**Data for this exercise:**
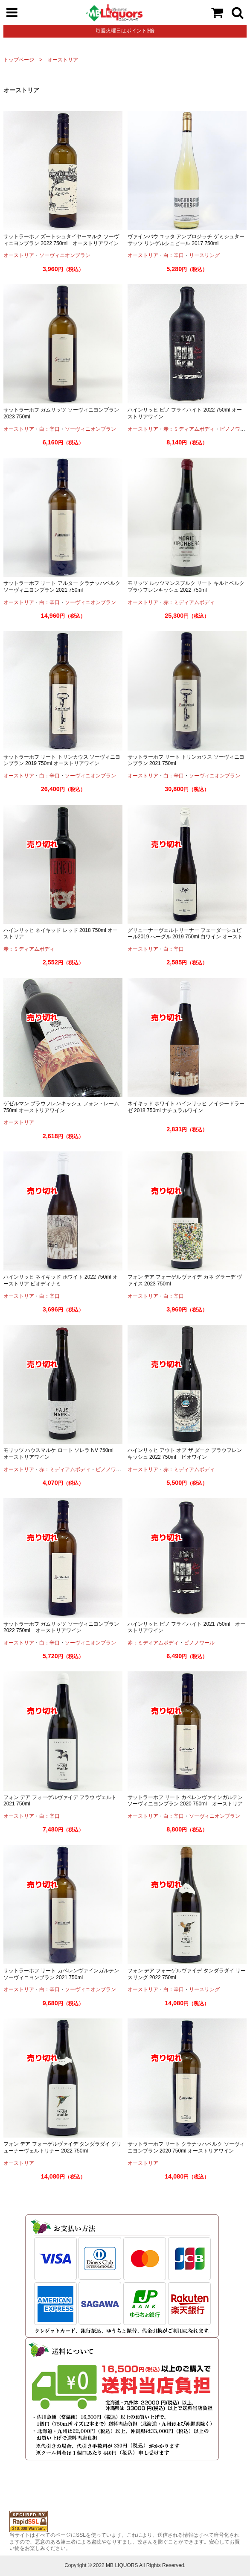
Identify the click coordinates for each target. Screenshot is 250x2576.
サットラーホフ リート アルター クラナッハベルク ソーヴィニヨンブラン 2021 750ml (61, 586)
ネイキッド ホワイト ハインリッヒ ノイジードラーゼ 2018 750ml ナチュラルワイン (186, 1107)
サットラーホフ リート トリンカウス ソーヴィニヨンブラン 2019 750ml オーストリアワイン (61, 760)
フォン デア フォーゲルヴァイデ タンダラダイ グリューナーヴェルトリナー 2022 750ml (62, 2147)
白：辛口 (173, 255)
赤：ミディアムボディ (189, 429)
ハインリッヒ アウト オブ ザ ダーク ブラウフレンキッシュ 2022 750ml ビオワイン (185, 1453)
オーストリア (62, 60)
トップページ (18, 60)
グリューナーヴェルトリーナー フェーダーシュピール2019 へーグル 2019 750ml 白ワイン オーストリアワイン (185, 936)
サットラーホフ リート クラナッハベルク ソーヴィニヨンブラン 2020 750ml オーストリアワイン (186, 2147)
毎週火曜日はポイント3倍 (125, 31)
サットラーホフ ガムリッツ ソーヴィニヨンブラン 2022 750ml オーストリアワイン (61, 1627)
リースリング (204, 255)
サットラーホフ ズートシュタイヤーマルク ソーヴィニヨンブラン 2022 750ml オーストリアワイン (61, 240)
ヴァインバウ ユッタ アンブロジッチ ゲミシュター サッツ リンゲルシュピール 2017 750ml (186, 240)
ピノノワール (111, 1469)
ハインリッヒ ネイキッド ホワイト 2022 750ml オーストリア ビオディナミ (60, 1280)
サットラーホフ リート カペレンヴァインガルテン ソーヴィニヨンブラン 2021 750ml (61, 1974)
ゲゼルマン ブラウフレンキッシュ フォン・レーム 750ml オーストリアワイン (61, 1107)
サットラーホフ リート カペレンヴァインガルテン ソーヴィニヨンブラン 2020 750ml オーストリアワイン (185, 1804)
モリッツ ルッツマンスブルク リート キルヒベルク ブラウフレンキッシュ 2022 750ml (186, 586)
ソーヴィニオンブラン (64, 255)
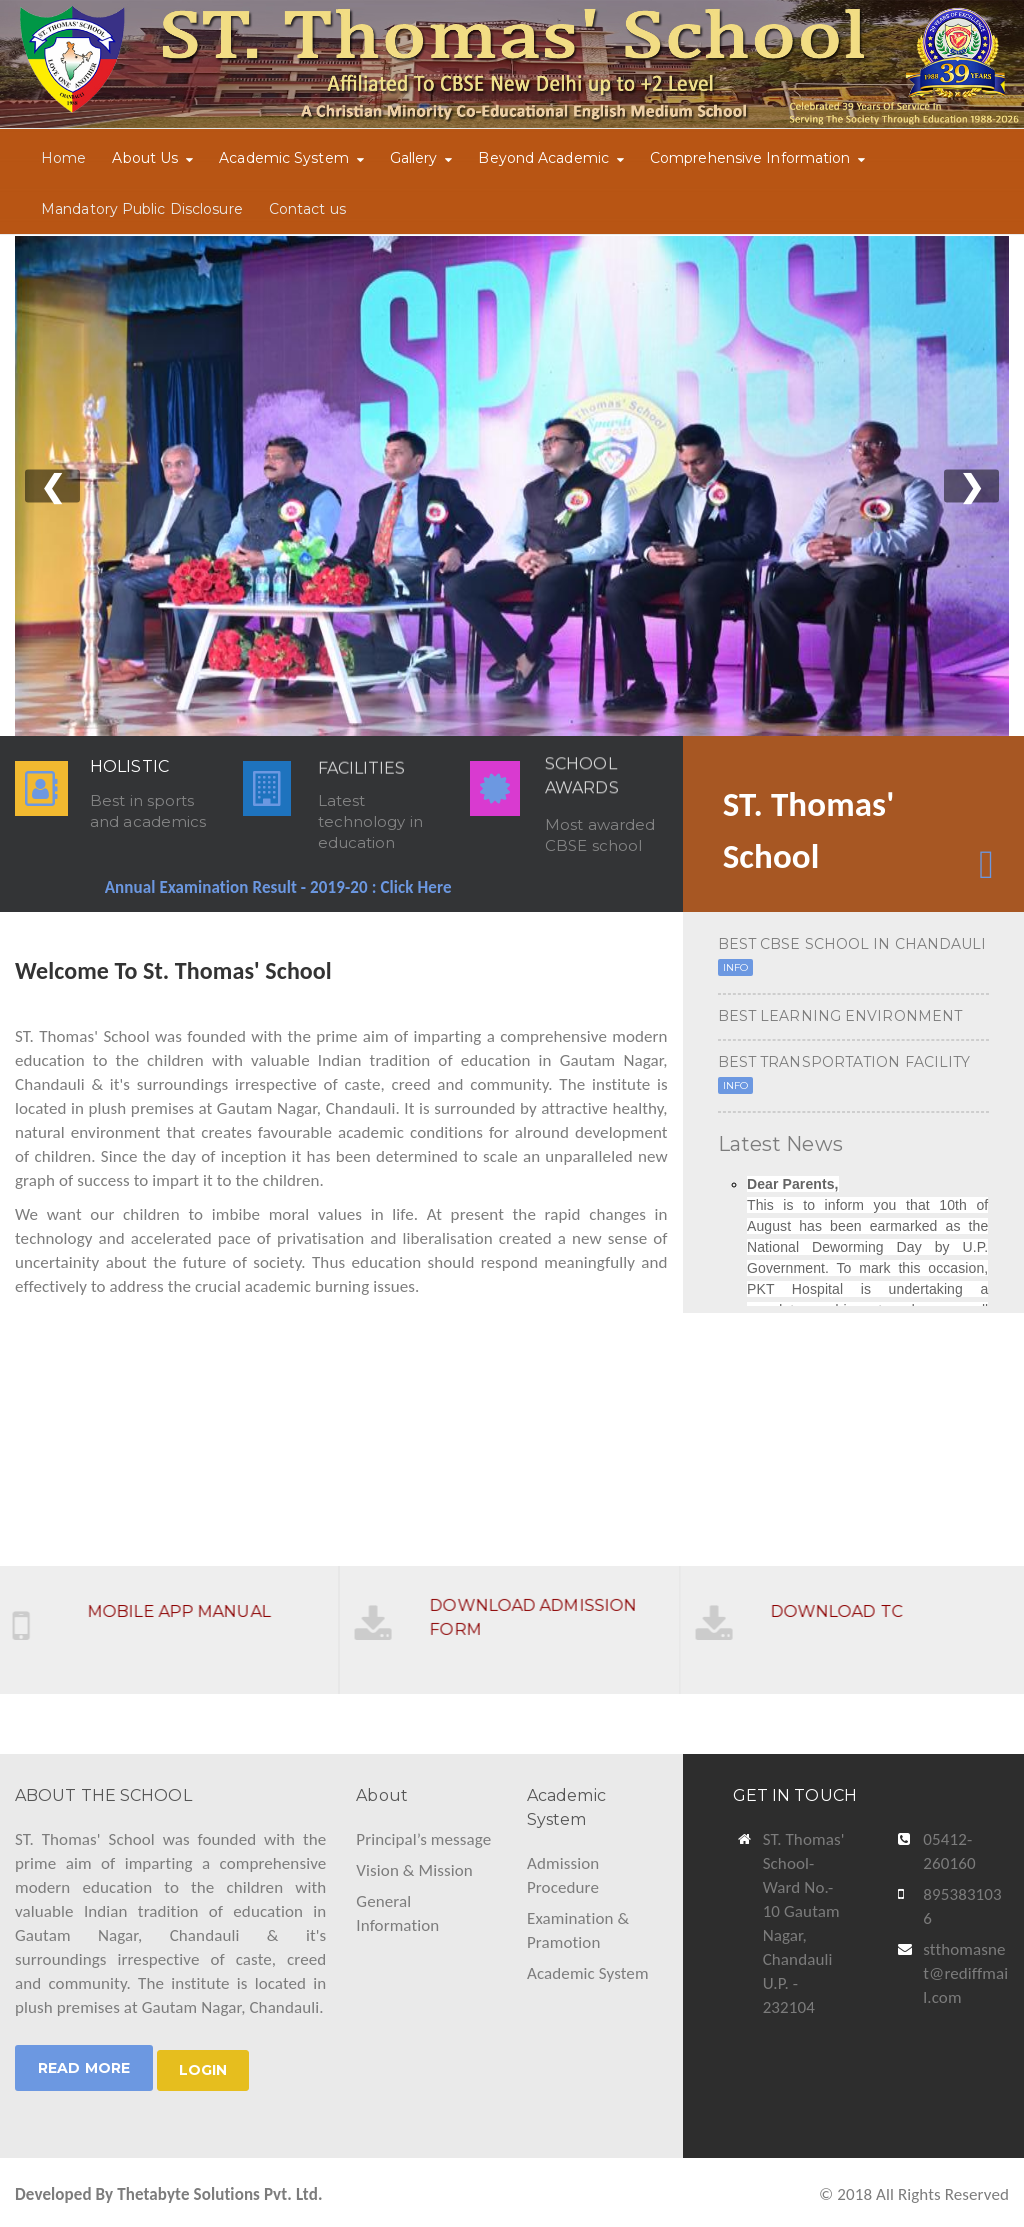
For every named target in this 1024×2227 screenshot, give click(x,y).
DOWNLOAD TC (847, 1600)
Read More (84, 2068)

**What you have to do:**
Rewrite the data above as a numbered list, skipping blank lines and leaving out the pictures.

**The response:**
1. Identify the click coordinates for each target. Screenshot is 250x2576.
2. サットラーホフ リート アルター クラナッハベルク ソーヴィニヨンブラン 2021 750ml (61, 586)
3. ネイキッド ホワイト ハインリッヒ ノイジードラーゼ 2018 750ml ナチュラルワイン (186, 1107)
4. サットラーホフ リート トリンカウス ソーヴィニヨンブラン 2019 750ml オーストリアワイン (61, 760)
5. フォン デア フォーゲルヴァイデ タンダラダイ グリューナーヴェルトリナー 2022 750ml (62, 2147)
6. 白：辛口 (173, 255)
7. 赤：ミディアムボディ (189, 429)
8. ハインリッヒ アウト オブ ザ ダーク ブラウフレンキッシュ 2022 750ml ビオワイン (185, 1453)
9. オーストリア (62, 60)
10. トップページ (18, 60)
11. グリューナーヴェルトリーナー フェーダーシュピール2019 へーグル 2019 750ml 白ワイン オーストリアワイン (185, 936)
12. サットラーホフ リート クラナッハベルク ソーヴィニヨンブラン 2020 750ml オーストリアワイン (186, 2147)
13. 毎週火曜日はポイント3倍 (125, 31)
14. サットラーホフ ガムリッツ ソーヴィニヨンブラン 2022 750ml オーストリアワイン (61, 1627)
15. リースリング (204, 255)
16. サットラーホフ ズートシュタイヤーマルク ソーヴィニヨンブラン 2022 750ml オーストリアワイン (61, 240)
17. ヴァインバウ ユッタ アンブロジッチ ゲミシュター サッツ リンゲルシュピール 2017 750ml (186, 240)
18. ピノノワール (111, 1469)
19. ハインリッヒ ネイキッド ホワイト 2022 750ml オーストリア ビオディナミ (60, 1280)
20. サットラーホフ リート カペレンヴァインガルテン ソーヴィニヨンブラン 2021 750ml (61, 1974)
21. ゲゼルマン ブラウフレンキッシュ フォン・レーム 750ml オーストリアワイン (61, 1107)
22. サットラーホフ リート カペレンヴァインガルテン ソーヴィニヨンブラン 2020 750ml オーストリアワイン (185, 1804)
23. モリッツ ルッツマンスブルク リート キルヒベルク ブラウフレンキッシュ 2022 750ml (186, 586)
24. ソーヴィニオンブラン (64, 255)
25. For every named target in this 1024×2227 screenshot, give click(x,y).
26. DOWNLOAD TC (847, 1600)
27. Read More (84, 2068)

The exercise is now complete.